*DATASET ENTRIES*:
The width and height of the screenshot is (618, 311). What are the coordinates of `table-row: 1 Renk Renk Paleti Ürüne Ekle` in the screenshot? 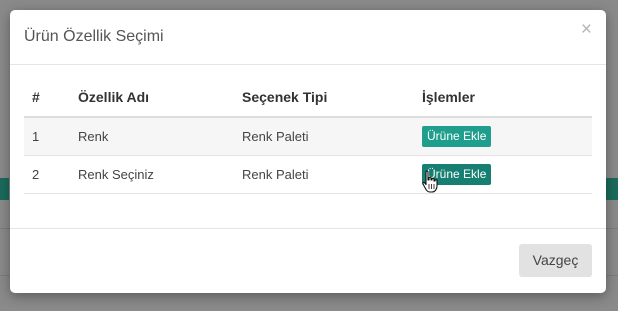 It's located at (308, 137).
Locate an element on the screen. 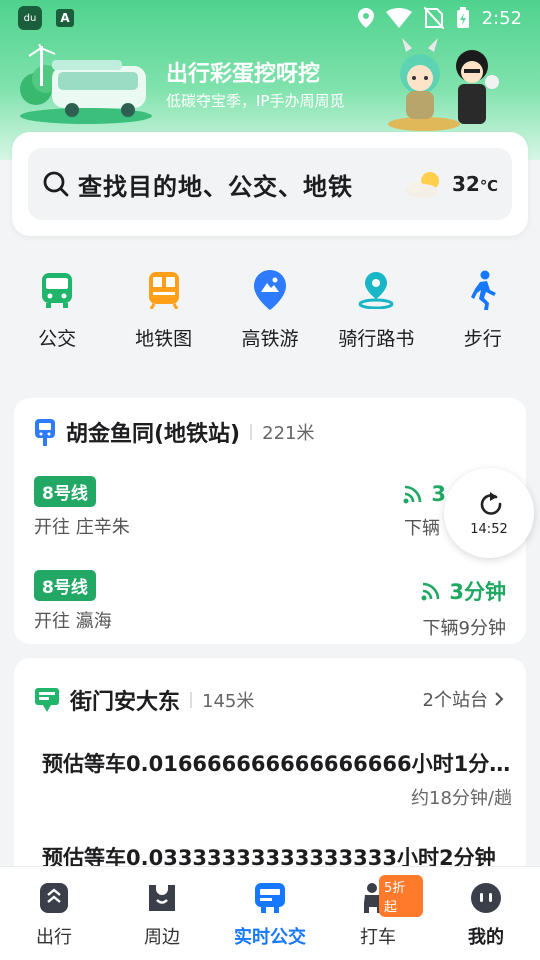  profile-icon is located at coordinates (486, 898).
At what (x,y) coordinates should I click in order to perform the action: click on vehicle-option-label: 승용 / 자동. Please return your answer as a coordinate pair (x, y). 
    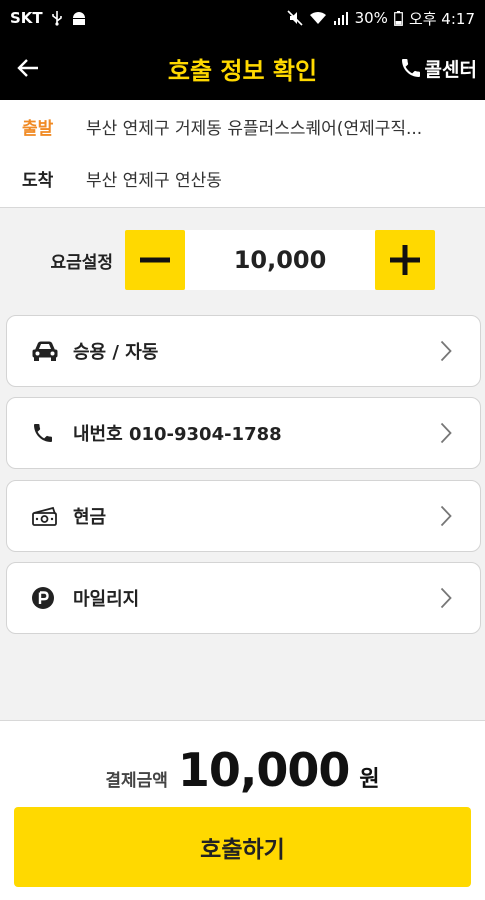
    Looking at the image, I should click on (116, 352).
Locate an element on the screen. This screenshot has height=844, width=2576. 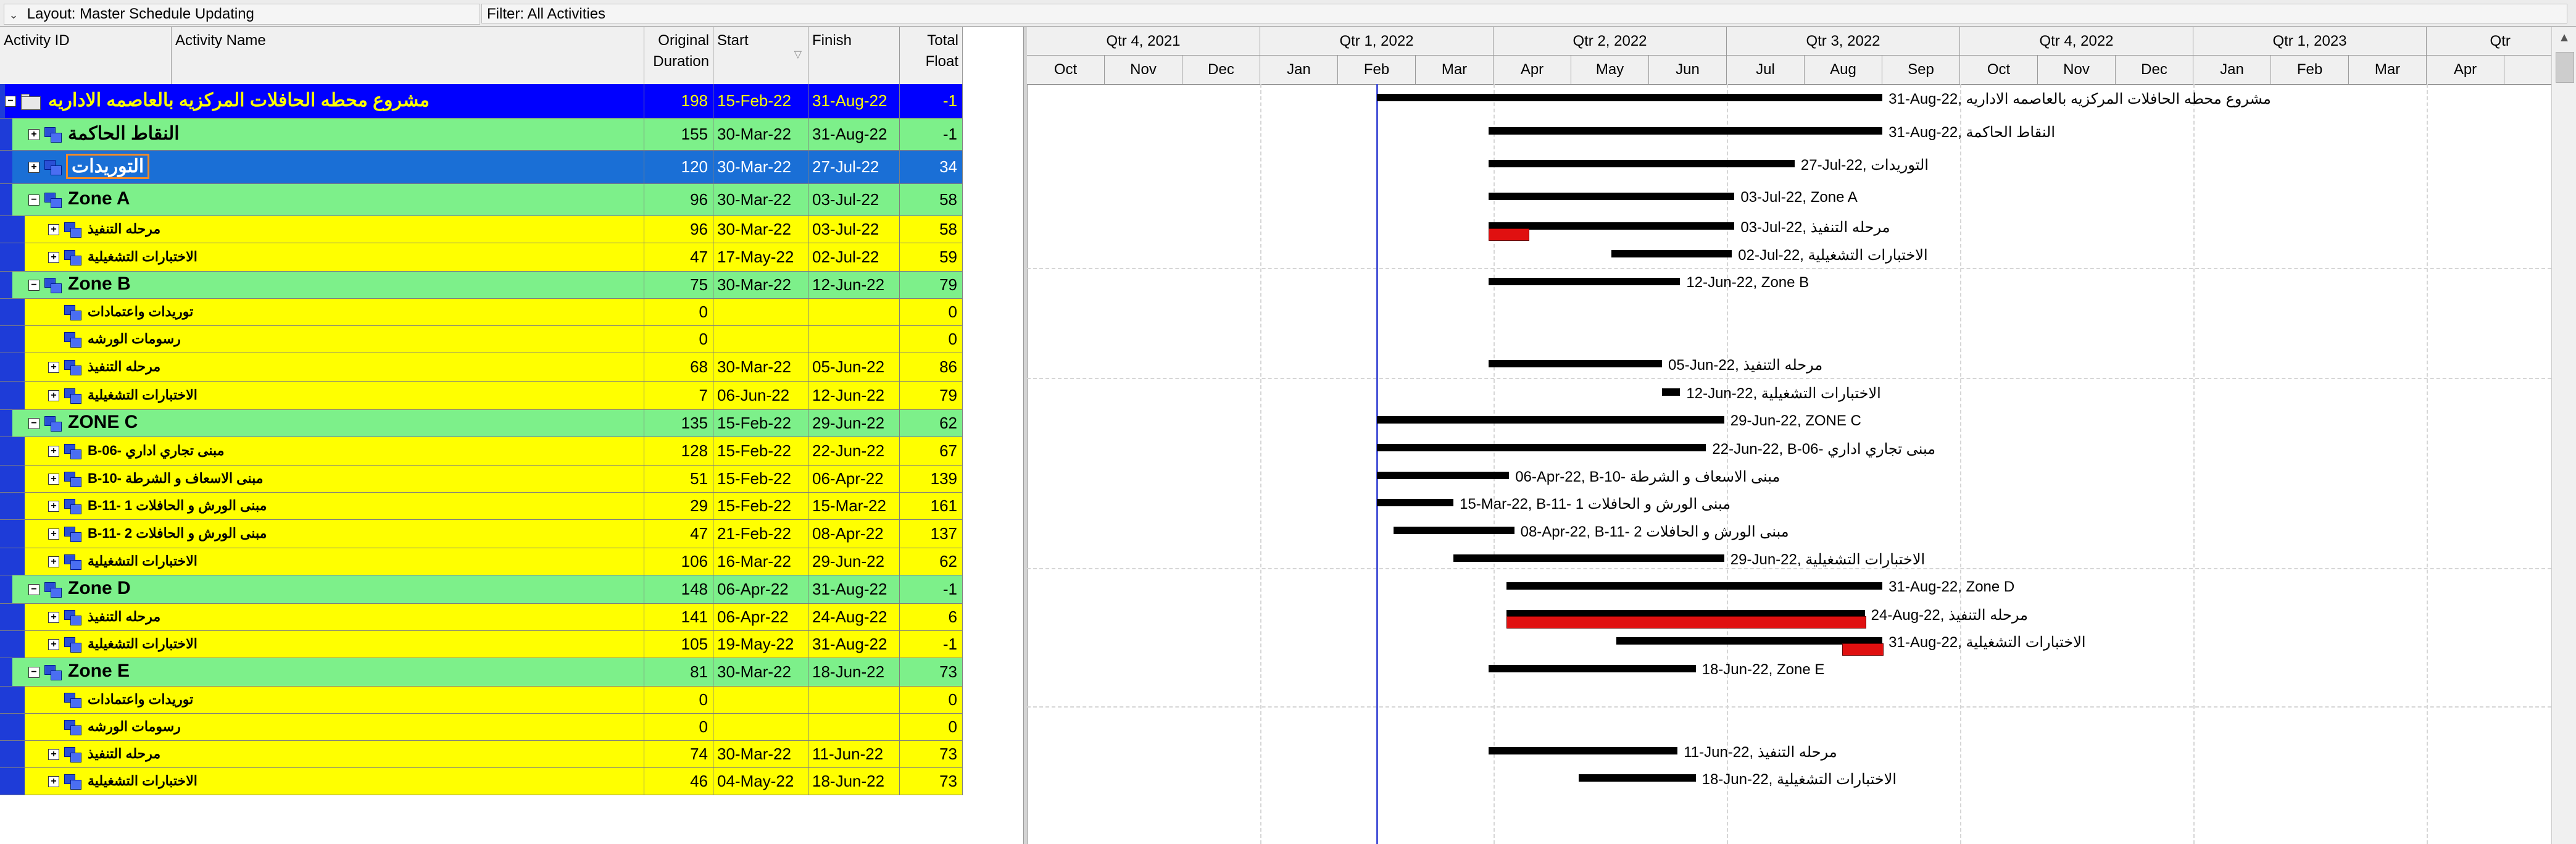
duration-cell: 81 is located at coordinates (678, 673).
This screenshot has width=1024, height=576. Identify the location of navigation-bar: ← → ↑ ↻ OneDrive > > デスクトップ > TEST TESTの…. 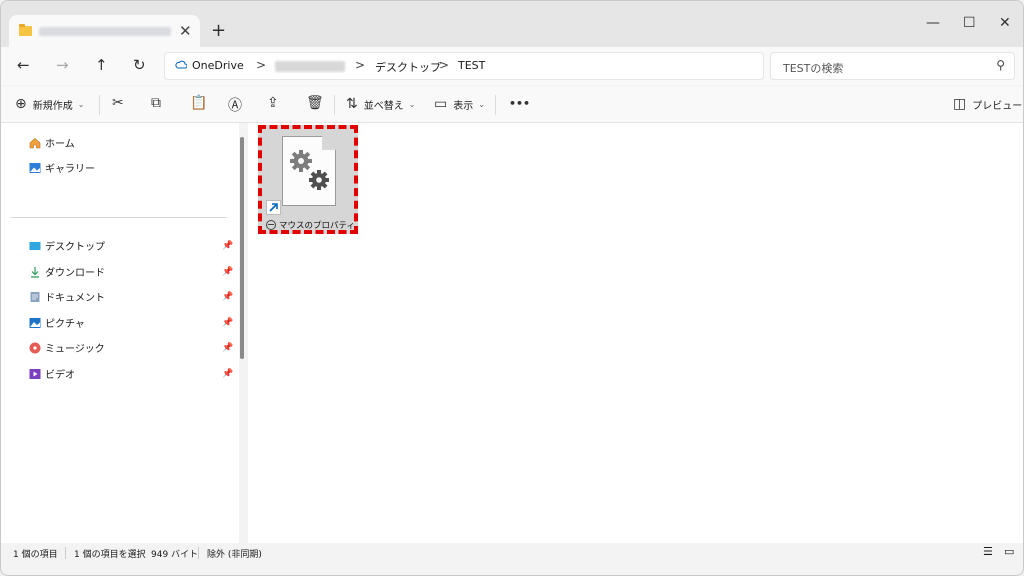
(512, 66).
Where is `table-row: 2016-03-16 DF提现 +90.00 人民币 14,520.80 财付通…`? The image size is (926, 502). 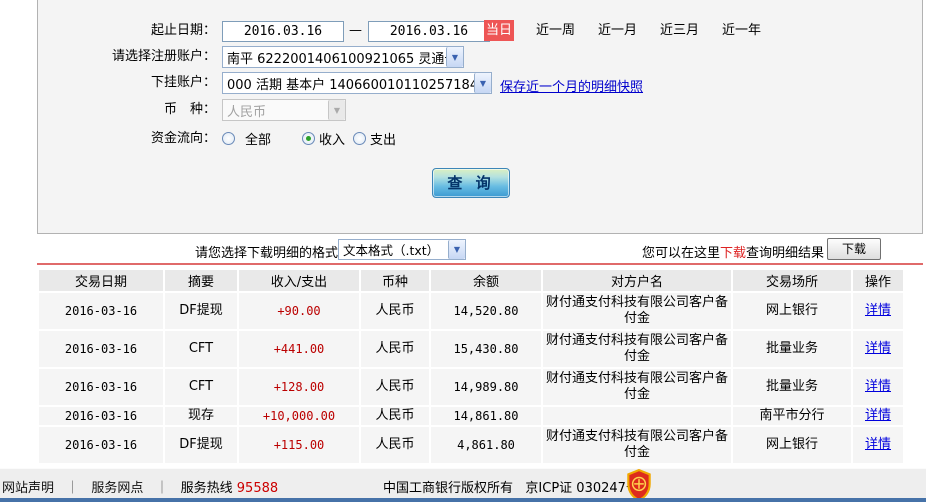
table-row: 2016-03-16 DF提现 +90.00 人民币 14,520.80 财付通… is located at coordinates (471, 311).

*ACTION ITEM*:
Copy word for word everything from the line containing "This screenshot has width=1024, height=576." to the end of the entries, leaving out the pictures.

*ANSWER TO THIS EXERCISE*:
This screenshot has width=1024, height=576. Identify the location of navigation-bar: ← → ↑ ↻ OneDrive > > デスクトップ > TEST TESTの…. 
(512, 66).
Where is `table-row: 2016-03-16 DF提现 +90.00 人民币 14,520.80 财付通…`? The image size is (926, 502). 
table-row: 2016-03-16 DF提现 +90.00 人民币 14,520.80 财付通… is located at coordinates (471, 311).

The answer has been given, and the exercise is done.